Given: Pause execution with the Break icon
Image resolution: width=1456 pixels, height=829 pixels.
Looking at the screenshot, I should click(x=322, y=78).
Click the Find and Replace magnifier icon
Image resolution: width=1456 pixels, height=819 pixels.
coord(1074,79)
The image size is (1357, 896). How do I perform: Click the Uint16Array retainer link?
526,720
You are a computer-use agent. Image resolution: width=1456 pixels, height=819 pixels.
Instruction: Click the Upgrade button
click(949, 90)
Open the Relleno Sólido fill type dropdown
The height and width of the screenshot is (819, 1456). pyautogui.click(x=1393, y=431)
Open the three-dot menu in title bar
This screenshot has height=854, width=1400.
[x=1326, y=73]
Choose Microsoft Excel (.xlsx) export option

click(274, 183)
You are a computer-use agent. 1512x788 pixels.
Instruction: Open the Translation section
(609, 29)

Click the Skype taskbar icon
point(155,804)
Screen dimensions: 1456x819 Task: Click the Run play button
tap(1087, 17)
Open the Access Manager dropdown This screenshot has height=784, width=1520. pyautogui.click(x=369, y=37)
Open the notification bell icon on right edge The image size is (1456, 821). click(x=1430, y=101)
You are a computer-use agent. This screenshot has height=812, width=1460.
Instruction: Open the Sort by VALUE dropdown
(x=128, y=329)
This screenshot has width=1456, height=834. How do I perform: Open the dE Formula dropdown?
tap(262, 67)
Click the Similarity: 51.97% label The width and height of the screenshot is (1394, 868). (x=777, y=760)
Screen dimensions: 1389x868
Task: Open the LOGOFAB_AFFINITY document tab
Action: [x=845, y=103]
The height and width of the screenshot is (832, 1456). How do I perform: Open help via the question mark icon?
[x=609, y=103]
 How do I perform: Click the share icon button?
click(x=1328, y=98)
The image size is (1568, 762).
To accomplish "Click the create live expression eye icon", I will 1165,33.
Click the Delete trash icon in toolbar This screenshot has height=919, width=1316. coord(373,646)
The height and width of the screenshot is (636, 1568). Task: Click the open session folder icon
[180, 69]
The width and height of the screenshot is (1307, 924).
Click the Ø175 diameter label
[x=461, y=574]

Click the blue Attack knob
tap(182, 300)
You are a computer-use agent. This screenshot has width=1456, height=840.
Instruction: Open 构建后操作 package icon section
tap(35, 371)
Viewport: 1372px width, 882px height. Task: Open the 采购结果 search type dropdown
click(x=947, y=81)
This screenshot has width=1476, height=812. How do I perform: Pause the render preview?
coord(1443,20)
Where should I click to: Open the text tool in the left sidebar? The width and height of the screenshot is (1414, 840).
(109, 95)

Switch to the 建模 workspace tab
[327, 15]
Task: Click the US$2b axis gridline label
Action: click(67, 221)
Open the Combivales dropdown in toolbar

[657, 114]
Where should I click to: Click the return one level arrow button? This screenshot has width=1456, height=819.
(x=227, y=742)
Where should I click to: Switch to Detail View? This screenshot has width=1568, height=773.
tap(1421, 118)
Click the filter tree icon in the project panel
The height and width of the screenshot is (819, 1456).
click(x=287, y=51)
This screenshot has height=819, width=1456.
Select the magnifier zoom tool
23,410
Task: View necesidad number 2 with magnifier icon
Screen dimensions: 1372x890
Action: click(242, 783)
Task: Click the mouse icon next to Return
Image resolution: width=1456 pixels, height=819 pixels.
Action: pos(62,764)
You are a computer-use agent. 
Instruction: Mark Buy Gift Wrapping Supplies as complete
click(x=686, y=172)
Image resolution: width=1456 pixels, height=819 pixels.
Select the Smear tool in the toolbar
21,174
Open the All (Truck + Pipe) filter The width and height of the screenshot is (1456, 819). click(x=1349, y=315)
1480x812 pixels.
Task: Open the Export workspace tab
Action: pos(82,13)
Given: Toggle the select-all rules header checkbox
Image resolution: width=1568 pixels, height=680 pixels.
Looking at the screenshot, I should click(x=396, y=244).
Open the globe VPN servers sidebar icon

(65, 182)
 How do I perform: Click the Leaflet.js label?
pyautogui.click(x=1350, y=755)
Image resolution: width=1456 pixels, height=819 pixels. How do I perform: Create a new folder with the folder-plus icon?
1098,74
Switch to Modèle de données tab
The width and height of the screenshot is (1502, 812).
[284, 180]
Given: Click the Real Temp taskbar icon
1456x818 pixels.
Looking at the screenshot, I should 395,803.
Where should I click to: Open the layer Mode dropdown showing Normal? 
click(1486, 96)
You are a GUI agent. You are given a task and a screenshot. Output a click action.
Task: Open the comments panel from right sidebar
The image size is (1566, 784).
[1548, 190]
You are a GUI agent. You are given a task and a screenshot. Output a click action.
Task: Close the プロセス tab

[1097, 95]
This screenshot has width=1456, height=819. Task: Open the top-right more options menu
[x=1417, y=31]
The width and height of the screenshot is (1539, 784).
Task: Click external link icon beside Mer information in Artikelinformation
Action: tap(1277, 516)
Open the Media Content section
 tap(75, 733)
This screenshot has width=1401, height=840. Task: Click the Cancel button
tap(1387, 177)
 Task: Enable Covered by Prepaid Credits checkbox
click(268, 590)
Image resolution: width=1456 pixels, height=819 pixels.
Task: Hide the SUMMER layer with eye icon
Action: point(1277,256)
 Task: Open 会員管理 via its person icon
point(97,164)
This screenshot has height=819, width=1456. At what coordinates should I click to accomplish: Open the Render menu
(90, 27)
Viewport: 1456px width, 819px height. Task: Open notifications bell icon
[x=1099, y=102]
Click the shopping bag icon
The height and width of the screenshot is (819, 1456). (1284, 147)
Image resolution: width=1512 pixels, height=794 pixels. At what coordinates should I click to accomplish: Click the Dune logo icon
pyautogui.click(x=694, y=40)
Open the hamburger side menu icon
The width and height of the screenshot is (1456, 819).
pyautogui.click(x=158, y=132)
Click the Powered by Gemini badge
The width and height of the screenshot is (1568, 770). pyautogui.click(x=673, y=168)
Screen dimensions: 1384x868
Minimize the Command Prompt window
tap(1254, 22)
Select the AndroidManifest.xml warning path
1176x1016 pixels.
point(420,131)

────────────────────────────────────────

### Instructions for the task
Search the listing above for the string "computer". Copy every line that contains it.

### Answer for the task
You are a computer-use agent. Image resolution: width=1456 pixels, height=819 pixels.
You are a computer-use agent. 1512x788 pixels.
You are a computer-use agent. This screenshot has height=812, width=1460.
You are a computer-use agent. This screenshot has width=1456, height=840.
You are a computer-use agent. 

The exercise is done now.